**** PROVIDED DATA ****

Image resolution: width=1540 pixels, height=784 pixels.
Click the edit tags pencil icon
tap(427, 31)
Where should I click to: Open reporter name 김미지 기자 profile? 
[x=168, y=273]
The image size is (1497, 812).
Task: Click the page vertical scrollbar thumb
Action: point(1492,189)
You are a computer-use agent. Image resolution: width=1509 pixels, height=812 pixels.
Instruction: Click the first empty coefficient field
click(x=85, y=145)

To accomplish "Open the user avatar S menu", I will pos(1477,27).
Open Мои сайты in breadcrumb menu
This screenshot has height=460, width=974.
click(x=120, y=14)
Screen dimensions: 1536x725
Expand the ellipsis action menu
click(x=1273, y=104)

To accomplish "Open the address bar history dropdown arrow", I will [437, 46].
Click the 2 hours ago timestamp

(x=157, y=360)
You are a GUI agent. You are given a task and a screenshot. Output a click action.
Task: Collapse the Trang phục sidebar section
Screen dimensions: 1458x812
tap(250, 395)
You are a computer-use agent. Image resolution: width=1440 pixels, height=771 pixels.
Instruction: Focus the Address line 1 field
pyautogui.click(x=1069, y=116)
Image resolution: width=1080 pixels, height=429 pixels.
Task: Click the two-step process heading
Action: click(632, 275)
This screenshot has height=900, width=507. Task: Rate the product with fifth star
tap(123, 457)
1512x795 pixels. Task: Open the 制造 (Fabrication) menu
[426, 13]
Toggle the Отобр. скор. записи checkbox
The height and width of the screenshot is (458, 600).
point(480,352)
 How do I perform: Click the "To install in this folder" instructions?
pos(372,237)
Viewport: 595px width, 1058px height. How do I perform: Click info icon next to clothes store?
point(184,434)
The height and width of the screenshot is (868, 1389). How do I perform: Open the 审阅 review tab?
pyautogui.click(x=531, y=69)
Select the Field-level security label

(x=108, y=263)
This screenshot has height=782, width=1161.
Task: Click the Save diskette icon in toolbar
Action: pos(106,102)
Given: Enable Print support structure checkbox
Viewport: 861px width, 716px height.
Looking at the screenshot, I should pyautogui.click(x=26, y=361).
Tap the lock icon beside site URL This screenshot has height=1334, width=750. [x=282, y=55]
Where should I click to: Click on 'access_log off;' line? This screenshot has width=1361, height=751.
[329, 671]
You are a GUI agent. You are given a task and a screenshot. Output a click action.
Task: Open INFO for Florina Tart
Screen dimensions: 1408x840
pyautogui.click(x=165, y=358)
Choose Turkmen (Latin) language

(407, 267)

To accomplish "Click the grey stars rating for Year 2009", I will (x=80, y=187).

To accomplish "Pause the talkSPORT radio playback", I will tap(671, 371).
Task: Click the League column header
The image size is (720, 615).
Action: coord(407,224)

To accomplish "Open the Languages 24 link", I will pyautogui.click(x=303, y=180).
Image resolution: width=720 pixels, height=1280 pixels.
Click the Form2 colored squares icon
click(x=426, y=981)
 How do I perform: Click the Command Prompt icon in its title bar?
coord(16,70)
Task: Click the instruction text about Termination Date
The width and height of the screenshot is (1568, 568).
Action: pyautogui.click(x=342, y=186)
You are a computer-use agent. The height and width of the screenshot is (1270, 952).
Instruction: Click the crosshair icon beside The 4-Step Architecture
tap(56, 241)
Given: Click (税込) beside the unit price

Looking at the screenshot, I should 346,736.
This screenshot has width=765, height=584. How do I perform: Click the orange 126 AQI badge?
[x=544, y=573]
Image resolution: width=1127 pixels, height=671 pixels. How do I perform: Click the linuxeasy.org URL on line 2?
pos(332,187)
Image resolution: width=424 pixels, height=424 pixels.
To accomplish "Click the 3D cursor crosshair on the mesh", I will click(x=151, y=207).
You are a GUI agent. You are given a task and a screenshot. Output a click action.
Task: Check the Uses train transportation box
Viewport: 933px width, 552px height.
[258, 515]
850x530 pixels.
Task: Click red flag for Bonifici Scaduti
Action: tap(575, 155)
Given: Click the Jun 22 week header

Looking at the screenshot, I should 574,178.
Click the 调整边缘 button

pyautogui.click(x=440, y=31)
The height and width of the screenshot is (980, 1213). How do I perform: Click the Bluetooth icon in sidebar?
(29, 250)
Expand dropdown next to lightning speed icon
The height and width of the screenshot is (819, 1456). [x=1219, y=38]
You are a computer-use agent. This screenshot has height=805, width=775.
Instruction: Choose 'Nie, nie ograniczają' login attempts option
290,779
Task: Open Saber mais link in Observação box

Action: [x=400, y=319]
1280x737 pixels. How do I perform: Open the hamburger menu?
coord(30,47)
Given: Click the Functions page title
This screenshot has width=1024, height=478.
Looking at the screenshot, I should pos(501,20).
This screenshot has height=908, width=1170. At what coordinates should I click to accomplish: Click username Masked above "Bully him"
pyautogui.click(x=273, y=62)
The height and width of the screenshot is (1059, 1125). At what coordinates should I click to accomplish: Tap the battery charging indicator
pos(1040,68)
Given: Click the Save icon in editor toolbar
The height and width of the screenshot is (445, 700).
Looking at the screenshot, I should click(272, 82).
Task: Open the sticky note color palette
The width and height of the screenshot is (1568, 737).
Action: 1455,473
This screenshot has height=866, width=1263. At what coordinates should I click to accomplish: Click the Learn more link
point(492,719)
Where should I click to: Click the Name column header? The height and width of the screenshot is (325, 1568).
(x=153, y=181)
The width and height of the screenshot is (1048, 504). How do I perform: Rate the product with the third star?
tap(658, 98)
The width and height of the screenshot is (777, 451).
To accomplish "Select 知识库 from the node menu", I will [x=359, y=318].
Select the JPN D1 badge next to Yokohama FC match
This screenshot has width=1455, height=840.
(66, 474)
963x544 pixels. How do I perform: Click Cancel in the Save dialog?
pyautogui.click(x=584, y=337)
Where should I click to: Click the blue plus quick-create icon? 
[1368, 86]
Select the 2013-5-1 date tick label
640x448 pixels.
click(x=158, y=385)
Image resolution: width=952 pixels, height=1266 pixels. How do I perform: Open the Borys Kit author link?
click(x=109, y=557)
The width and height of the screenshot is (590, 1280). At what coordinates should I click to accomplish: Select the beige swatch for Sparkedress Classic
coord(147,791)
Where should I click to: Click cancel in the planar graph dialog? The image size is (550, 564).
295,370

****

PROBLEM TO WORK ON — From the data above, reproduce word for word the lines running from the line with "Task: Click the League column header" to the line with "Image resolution: width=424", ends included.

SOLUTION BELOW —
Task: Click the League column header
The image size is (720, 615).
Action: coord(407,224)

To accomplish "Open the Languages 24 link", I will pyautogui.click(x=303, y=180).
Image resolution: width=720 pixels, height=1280 pixels.
Click the Form2 colored squares icon
click(x=426, y=981)
 How do I perform: Click the Command Prompt icon in its title bar?
coord(16,70)
Task: Click the instruction text about Termination Date
The width and height of the screenshot is (1568, 568).
Action: pyautogui.click(x=342, y=186)
You are a computer-use agent. The height and width of the screenshot is (1270, 952).
Instruction: Click the crosshair icon beside The 4-Step Architecture
tap(56, 241)
Given: Click (税込) beside the unit price

Looking at the screenshot, I should 346,736.
This screenshot has width=765, height=584. How do I perform: Click the orange 126 AQI badge?
[x=544, y=573]
Image resolution: width=1127 pixels, height=671 pixels. How do I perform: Click the linuxeasy.org URL on line 2?
pos(332,187)
Image resolution: width=424 pixels, height=424 pixels.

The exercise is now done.